The first factor that is taught to the child is his/her
name which becomes his identity…! But, do we really stop there? The parents,
the siblings, the peers, the elders, the teachers all indoctrinate the child
and add a number of details to his/her identity. As the child learns to read
and write, he/she imbibes increasing knowledge of his surroundings, their past
and the likely future. He/she gets exposed to various media and imbibes a
little more of the culture of his/her people as well as their past, present and
future.
By the time a child reaches the age of teens, his/her
identity has grown to make him/her aware of the race, the religion, the caste,
the surname, the economic status, the standing in society, the language to be
spoken and the standing in the peer groups. The indoctrination is complete and
the identity decides the future of this child. The teenager, of course, has
questions…the world was one…it was called the Pangea…which means that the
entire stock of the world’s population of human beings arose from the same
source…so why should he/she be any different from the others? Why are people
designated as Caucasian or Negroid or Mongoloid…is it just for their looks?

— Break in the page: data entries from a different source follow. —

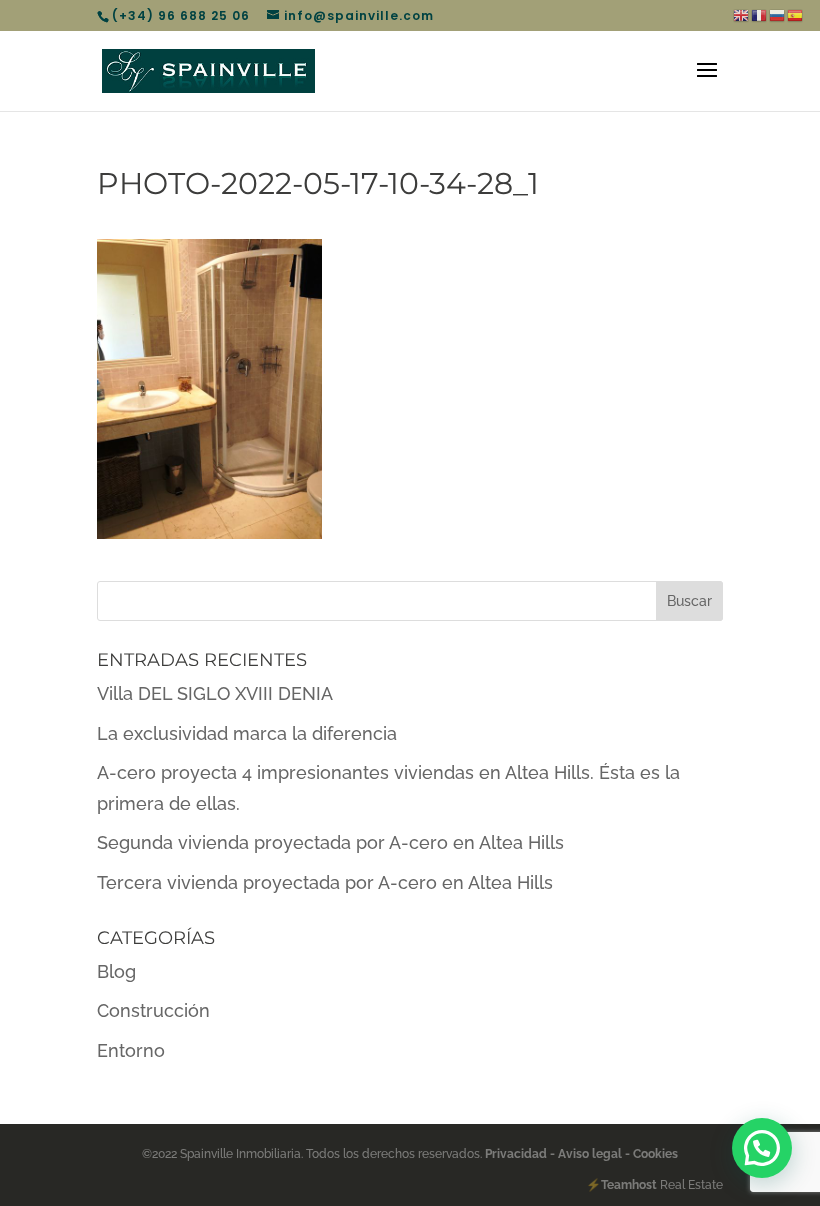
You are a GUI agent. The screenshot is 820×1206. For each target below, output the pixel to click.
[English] (742, 14)
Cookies (654, 1154)
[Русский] (778, 14)
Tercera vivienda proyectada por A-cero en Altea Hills (325, 882)
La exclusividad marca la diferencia (247, 733)
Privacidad (517, 1154)
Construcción (153, 1010)
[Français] (760, 14)
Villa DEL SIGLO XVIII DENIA (215, 693)
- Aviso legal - (590, 1154)
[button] (762, 1148)
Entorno (131, 1050)
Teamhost (629, 1185)
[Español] (796, 14)
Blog (116, 971)
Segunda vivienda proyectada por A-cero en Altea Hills (330, 842)
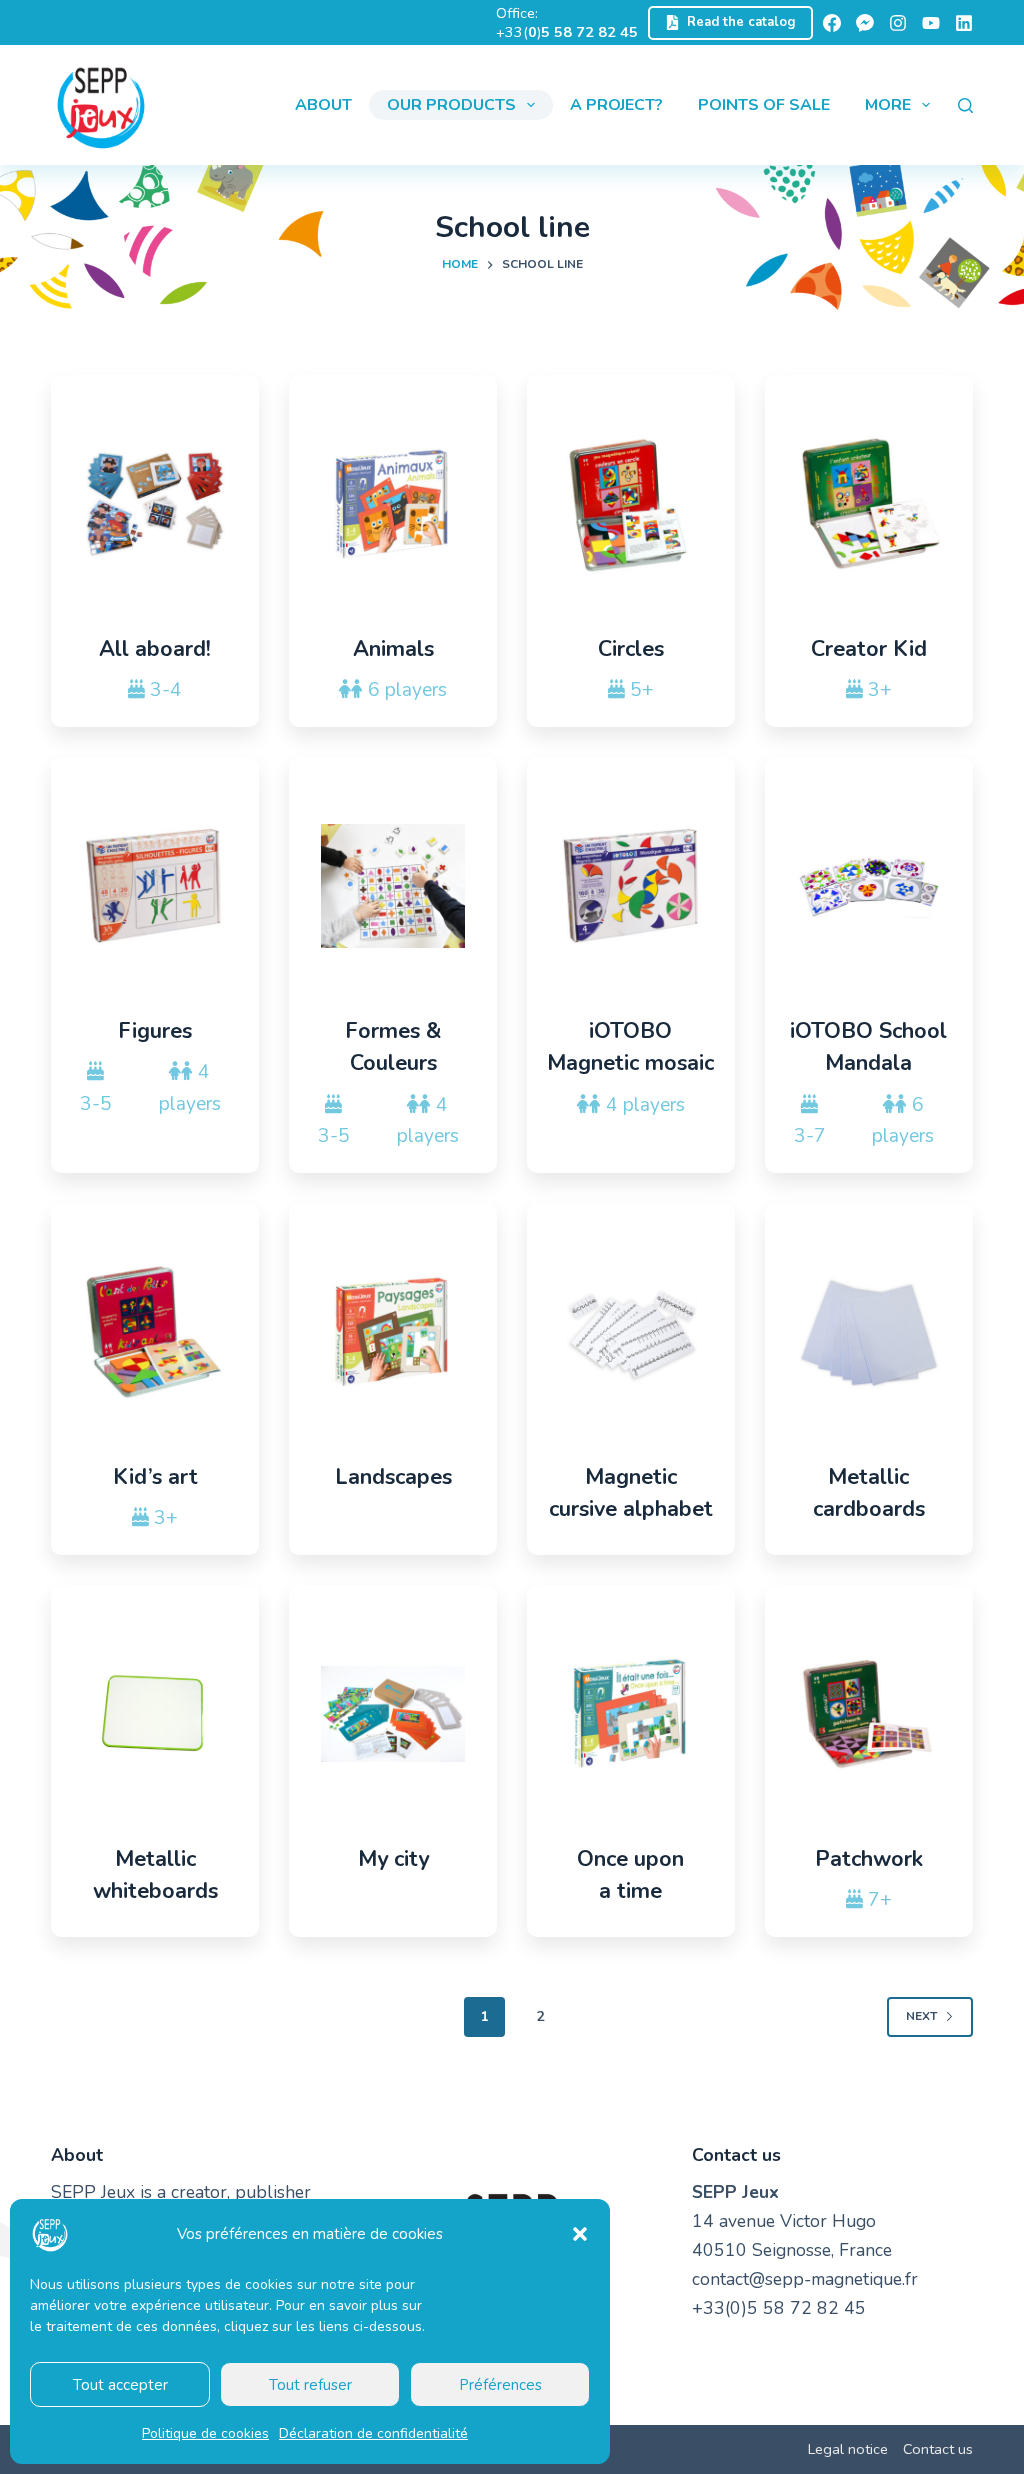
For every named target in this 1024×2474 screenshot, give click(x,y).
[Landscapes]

Isn’t that the functioning of every human being’s body the same…we all
breathe…we all need food to survive and grow, we all need to develop? And who
decided as to which person will follow which religion, which person will be
baptized into which caste, which person will be in which society???
The teenager, by the time he/she becomes an adult, would
have found answers to most of these questions, but some will always be left
unanswered. And the persons, on whom he/she depends upon for the answers, will
put it off by saying that it is our culture or that it is part of our
traditions, so do not ask more! While superstitions have been decoded and
explained away in a scientific manner, the discrimination that we face every
day is more or less given to our mental states!
The question that begs an answer is ‘Will every human
being in this world of ours ever remove these barriers, physical and mental?’
And the next time, if a child asks you as to why we hurt
each other or kill each other, what will be your answer?